China routinely criticizes visits abroad by the Dalai Lama, who fled
Tibet for India in 1959 during a failed uprising against Chinese rule.
Winner of the 1989 Nobel Peace Prize, he remains popular among Tibetans
and widely respected abroad, despite efforts to undermine him by Chinese

China claims Tibet has been its territory for centuries, but many
Tibetans say they were effectively independent for most of that period.
In an expression of its pique over the visit, China earlier summoned
Germany's ambassador to China to the Foreign Ministry, a typical
diplomatic way of expressing displeasure.

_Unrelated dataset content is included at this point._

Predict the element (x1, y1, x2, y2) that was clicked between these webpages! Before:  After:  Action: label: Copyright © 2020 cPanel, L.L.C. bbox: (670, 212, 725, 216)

German Chancellor Angela Merkel was scheduled to meet the Dalai Lama at
her office on Sunday, the first time the Dalai Lama has been received at
the German chancellery, although he met with Germany's former Foreign
Minister Joschka Fischer several times during his time in office.

Merkel, who took power in 2005, has raised human rights publicly during
both of her trips to China as chancellor, in contrast to her
predecessor, Gerhard Schroeder, who opponents accused of soft-pedaling
the issue in favor of commercial interests.